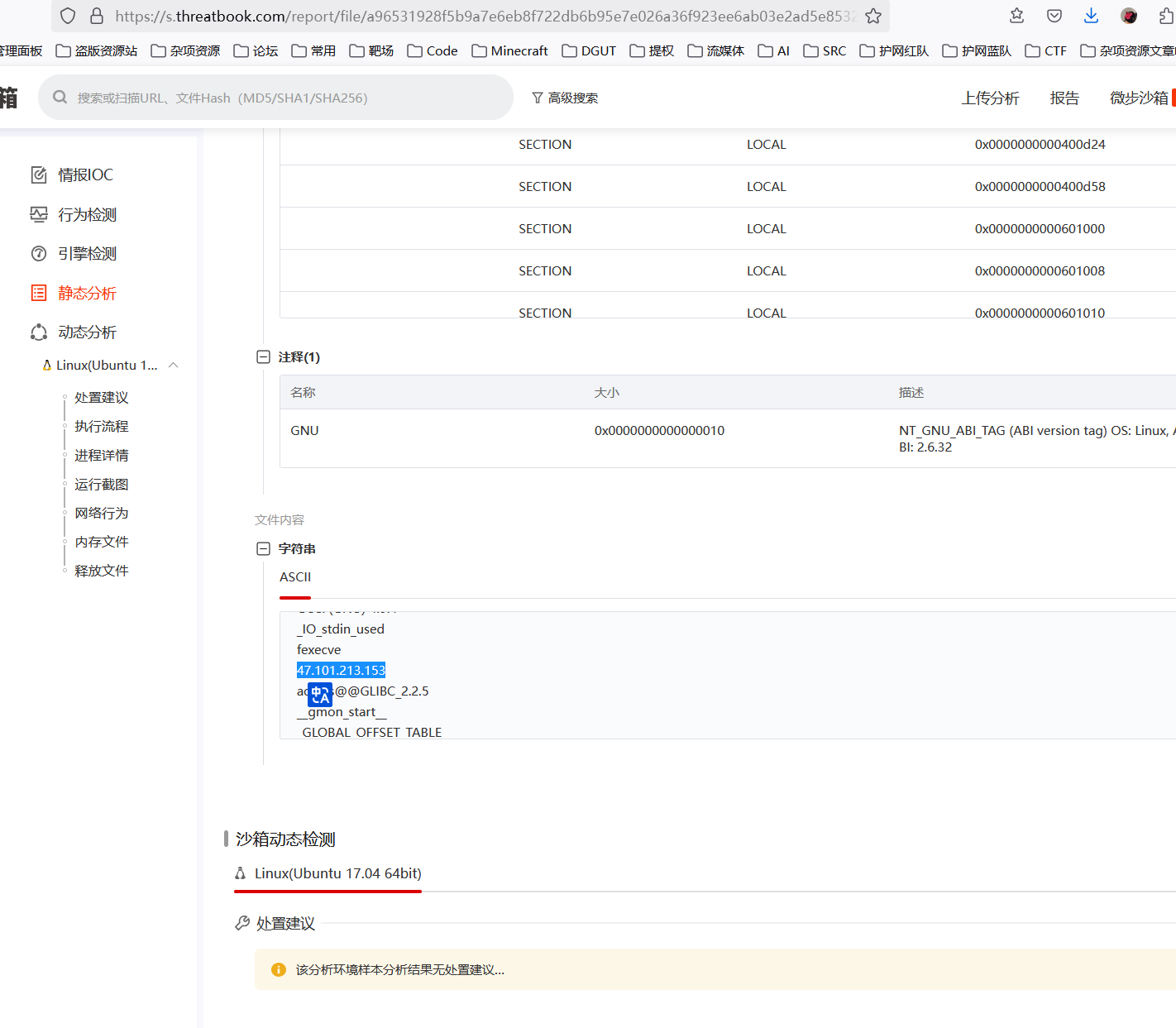Switch to the ASCII strings tab
Viewport: 1176px width, 1028px height.
[x=295, y=577]
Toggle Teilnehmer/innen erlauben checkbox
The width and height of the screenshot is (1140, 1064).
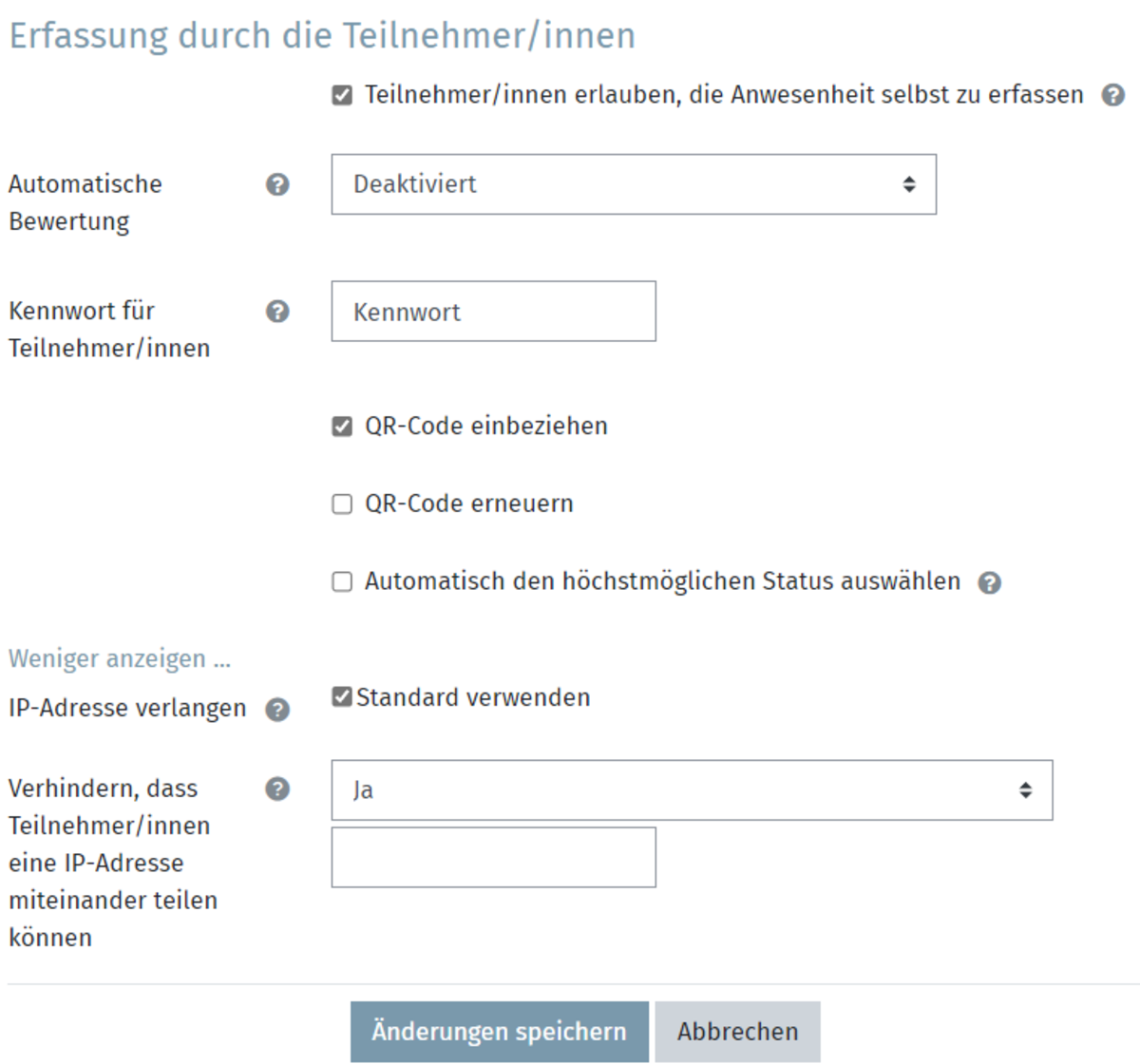(342, 95)
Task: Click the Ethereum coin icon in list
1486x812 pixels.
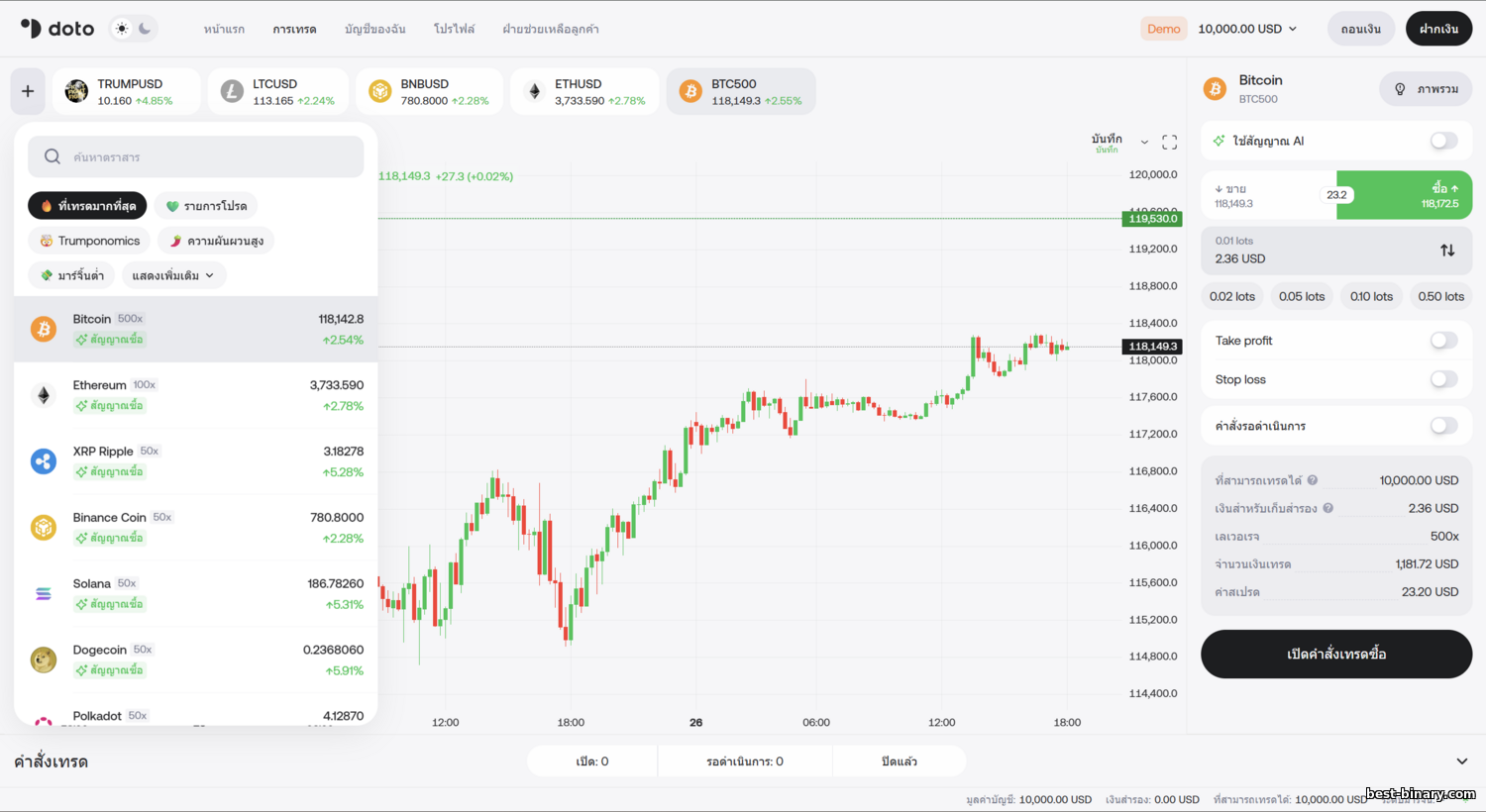Action: pos(44,395)
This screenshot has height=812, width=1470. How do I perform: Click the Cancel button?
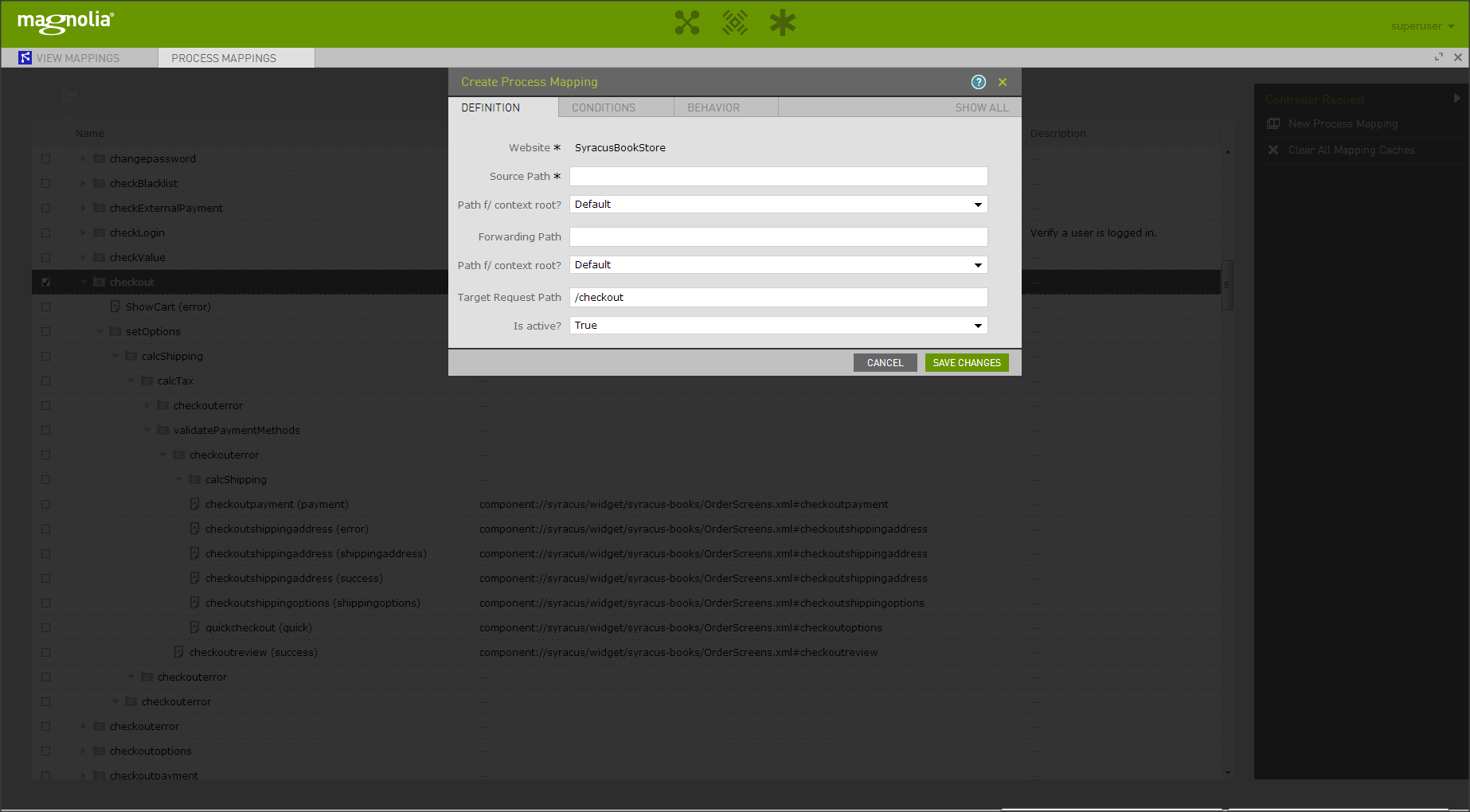[885, 363]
--------------------------------------------------
» **Work item**
Would you transcribe, exactly and only, the lines from the one that contains "1486x812 pixels." through the last line of the data above, without any pictures?

» **Output for this exercise**
1486x812 pixels.
Action: pos(44,395)
This screenshot has height=812, width=1470. How do I perform: Click the Cancel button?
[885, 363]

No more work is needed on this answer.